::: RECORDS SHOWN :::

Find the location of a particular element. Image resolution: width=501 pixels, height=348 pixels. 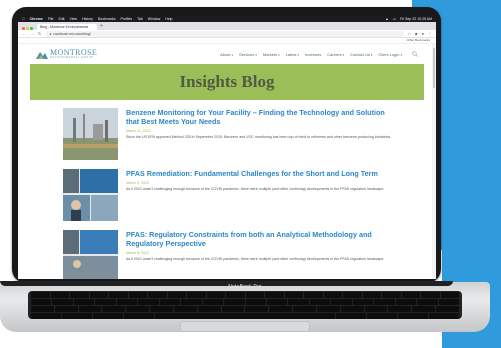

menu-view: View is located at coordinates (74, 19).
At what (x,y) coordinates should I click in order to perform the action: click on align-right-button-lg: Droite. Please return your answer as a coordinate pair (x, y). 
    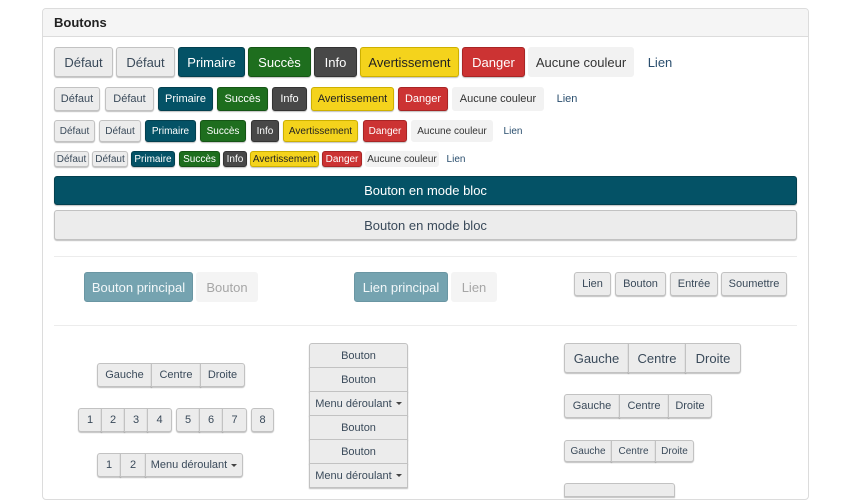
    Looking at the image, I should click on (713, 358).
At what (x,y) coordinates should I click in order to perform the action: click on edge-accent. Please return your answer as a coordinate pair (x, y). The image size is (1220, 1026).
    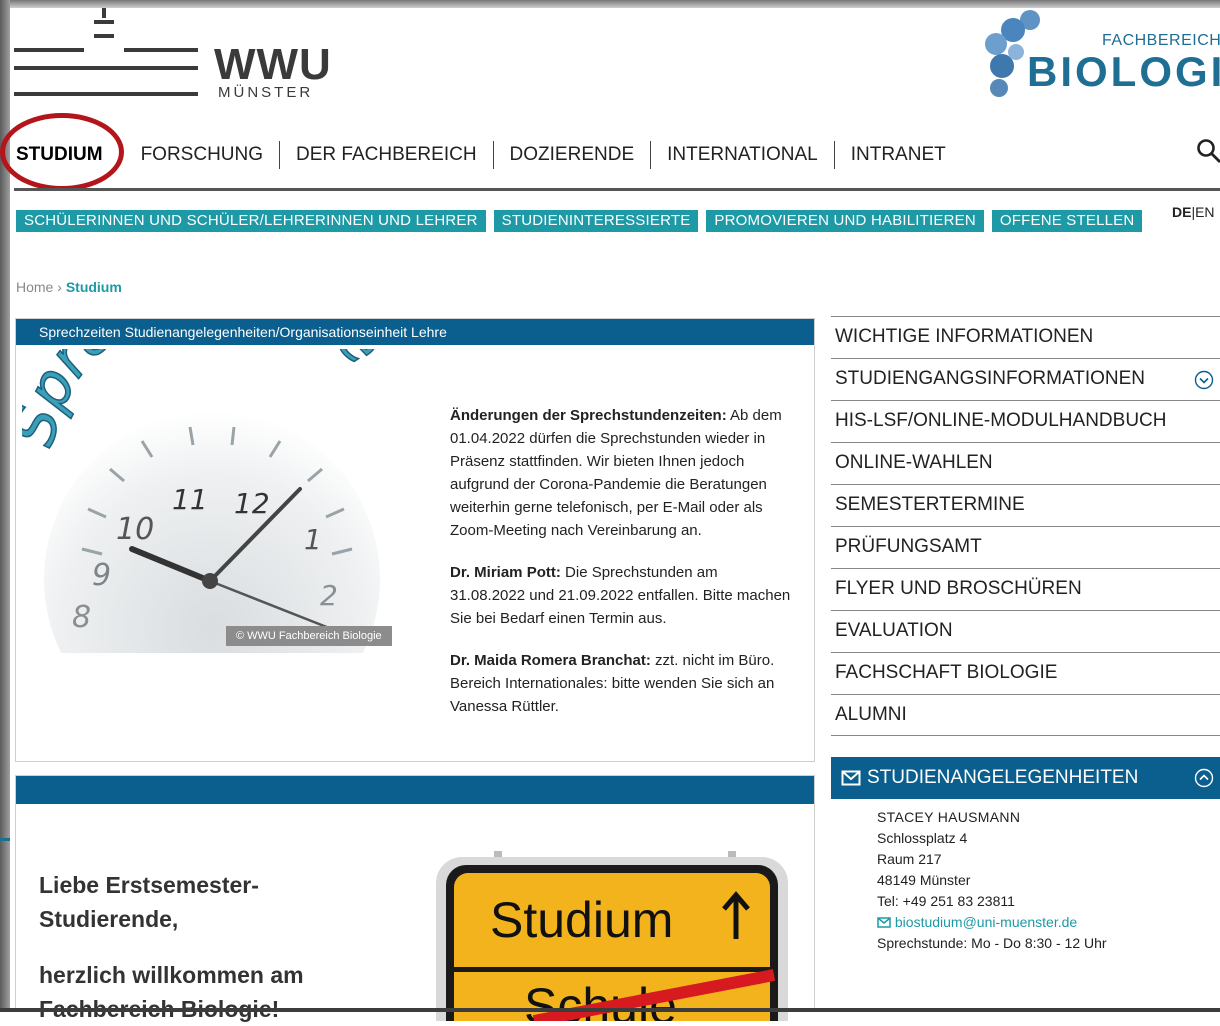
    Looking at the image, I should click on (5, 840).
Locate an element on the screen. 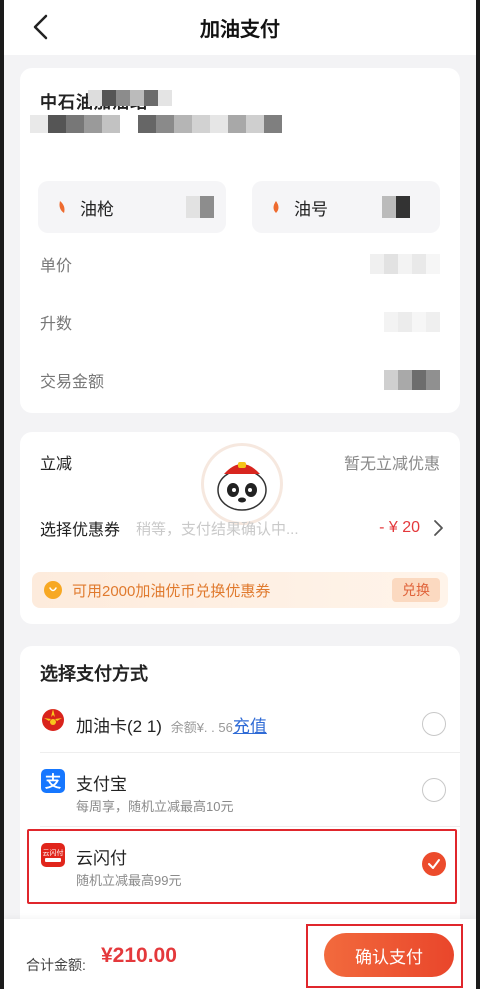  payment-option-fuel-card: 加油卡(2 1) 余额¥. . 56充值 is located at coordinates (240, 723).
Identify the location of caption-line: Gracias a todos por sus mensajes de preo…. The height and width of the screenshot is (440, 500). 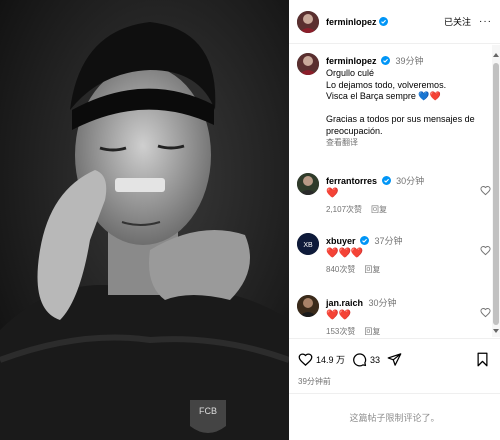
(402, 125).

:::

### DESCRIPTION OF THE TASK
Lay out the stretch from the item containing "Identify the location" through the end of the items as a two-column CSV with the columns "prompt" and "response", one row per item, with each field quoted and line breaks replaced by spaces. Leave the pictures out.

### EXERCISE ANSWER
prompt,response
"Identify the location of caption-line: Gracias a todos por sus mensajes de preo…. The height and width of the screenshot is (440, 500).","(402, 125)."